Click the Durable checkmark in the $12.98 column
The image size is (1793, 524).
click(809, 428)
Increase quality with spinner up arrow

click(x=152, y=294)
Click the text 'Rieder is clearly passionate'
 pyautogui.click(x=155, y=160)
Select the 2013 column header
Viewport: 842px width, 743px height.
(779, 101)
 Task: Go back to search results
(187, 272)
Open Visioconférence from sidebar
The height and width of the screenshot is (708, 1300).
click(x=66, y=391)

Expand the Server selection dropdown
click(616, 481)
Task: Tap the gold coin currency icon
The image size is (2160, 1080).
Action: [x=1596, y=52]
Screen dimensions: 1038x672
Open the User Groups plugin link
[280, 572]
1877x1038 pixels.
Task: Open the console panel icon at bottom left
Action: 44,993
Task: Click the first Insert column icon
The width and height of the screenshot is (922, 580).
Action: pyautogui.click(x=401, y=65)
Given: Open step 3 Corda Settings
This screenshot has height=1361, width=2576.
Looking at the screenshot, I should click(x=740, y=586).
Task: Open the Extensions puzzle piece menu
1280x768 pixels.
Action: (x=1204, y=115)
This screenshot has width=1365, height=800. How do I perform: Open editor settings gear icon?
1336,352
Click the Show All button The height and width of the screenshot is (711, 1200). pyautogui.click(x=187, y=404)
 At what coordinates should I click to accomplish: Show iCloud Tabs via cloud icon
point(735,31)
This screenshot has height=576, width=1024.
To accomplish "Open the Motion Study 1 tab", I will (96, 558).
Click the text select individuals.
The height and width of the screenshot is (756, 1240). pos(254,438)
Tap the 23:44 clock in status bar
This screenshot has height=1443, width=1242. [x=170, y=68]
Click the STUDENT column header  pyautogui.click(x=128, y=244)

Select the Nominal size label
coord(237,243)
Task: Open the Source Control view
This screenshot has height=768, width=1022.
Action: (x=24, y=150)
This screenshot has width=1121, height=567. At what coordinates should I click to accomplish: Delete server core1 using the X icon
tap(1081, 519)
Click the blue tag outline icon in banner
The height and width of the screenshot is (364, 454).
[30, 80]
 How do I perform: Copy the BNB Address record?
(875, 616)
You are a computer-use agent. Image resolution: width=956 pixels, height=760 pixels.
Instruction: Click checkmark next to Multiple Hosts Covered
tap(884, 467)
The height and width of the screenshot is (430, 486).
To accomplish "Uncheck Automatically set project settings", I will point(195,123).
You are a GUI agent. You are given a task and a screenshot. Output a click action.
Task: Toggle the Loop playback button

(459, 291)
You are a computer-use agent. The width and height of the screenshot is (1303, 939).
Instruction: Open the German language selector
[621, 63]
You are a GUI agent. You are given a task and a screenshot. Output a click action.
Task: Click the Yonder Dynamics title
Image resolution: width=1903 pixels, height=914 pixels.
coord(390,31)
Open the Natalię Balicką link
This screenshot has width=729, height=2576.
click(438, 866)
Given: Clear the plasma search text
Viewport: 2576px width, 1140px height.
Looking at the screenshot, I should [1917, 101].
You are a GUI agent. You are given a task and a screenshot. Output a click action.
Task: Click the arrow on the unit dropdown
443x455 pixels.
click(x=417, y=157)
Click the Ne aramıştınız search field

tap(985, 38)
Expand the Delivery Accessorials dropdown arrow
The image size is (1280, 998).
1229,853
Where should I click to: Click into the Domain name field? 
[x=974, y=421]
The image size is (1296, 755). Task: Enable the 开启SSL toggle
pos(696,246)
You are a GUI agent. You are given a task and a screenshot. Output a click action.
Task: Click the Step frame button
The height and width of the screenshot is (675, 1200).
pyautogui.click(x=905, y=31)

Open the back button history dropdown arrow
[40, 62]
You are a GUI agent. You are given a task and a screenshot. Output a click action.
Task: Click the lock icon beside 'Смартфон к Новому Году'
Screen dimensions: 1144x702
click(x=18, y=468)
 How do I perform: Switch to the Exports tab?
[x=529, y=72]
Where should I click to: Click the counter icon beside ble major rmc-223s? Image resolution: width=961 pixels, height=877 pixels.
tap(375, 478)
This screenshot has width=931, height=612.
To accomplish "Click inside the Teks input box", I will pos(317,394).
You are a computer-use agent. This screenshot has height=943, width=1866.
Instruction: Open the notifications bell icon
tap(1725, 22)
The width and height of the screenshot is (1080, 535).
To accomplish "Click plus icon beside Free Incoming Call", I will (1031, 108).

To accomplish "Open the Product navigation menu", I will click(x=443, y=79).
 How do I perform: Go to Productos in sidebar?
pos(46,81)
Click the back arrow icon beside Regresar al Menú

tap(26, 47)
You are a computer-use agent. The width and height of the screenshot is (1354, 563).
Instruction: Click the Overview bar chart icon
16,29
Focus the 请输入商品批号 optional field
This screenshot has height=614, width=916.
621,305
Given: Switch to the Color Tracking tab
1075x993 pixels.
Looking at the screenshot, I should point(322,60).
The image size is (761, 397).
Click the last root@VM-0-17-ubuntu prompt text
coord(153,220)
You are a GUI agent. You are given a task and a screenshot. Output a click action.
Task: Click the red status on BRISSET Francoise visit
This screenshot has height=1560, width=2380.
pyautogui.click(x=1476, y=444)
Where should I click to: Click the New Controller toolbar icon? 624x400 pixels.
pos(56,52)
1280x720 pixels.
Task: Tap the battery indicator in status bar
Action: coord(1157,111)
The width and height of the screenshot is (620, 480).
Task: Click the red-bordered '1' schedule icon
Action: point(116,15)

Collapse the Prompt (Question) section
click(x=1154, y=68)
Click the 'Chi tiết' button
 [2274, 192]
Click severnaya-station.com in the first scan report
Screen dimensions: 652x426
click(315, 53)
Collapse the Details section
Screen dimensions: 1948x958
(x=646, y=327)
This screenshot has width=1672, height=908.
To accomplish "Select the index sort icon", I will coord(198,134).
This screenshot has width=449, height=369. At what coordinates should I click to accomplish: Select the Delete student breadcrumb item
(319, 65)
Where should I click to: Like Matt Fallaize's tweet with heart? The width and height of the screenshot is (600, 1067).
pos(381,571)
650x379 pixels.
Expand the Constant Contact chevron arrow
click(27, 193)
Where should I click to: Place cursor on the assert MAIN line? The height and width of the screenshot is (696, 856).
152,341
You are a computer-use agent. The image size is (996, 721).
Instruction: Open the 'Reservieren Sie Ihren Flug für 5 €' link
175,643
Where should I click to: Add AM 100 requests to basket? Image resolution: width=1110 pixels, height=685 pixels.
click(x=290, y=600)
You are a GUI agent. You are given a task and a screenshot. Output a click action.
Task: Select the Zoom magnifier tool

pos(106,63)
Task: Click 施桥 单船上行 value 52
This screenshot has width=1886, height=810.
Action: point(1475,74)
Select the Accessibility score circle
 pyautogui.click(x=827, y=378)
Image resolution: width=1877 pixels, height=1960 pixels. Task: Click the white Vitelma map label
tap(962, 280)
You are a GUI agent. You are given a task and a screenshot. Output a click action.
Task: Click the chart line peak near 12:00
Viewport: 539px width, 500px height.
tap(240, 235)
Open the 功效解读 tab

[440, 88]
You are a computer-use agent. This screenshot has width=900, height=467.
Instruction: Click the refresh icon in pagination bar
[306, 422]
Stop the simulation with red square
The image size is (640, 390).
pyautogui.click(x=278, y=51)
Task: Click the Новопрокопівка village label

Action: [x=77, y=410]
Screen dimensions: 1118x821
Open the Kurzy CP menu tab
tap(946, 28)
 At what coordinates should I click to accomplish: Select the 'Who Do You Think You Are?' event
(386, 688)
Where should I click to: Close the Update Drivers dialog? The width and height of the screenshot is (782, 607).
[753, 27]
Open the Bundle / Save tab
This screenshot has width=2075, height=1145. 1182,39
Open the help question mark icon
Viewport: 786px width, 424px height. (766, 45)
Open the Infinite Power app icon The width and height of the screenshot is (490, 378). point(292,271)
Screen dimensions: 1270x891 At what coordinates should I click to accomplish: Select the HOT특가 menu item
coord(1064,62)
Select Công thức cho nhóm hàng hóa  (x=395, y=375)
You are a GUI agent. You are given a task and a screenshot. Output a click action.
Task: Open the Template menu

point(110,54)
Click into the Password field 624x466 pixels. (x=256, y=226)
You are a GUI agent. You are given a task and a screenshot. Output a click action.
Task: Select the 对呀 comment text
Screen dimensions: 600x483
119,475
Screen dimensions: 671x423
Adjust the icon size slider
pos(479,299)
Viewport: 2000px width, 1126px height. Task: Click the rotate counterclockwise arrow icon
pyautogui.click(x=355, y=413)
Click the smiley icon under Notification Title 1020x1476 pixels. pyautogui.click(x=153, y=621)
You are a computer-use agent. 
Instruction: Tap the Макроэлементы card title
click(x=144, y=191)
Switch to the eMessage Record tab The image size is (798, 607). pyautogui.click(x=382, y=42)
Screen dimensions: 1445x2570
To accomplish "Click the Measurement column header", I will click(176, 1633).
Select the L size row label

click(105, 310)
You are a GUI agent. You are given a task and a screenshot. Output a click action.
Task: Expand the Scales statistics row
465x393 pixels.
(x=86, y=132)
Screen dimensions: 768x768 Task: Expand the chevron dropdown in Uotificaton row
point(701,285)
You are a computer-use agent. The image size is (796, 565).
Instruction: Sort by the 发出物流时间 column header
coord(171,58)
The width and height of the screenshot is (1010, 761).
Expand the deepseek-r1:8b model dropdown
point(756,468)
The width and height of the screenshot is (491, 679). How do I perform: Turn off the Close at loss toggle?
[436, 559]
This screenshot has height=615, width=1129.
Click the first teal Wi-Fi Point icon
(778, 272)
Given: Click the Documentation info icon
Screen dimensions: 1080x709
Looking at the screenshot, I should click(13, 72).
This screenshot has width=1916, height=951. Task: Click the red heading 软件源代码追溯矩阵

■ **To do**:
Gather every line above that contains the word "button" and copy each one out in full.

■ **Solution for this problem**:
Click the Show All button The height and width of the screenshot is (711, 1200). pyautogui.click(x=187, y=404)
Task: Toggle the Loop playback button
Task: Click the Step frame button
Open the back button history dropdown arrow
Click the 'Chi tiết' button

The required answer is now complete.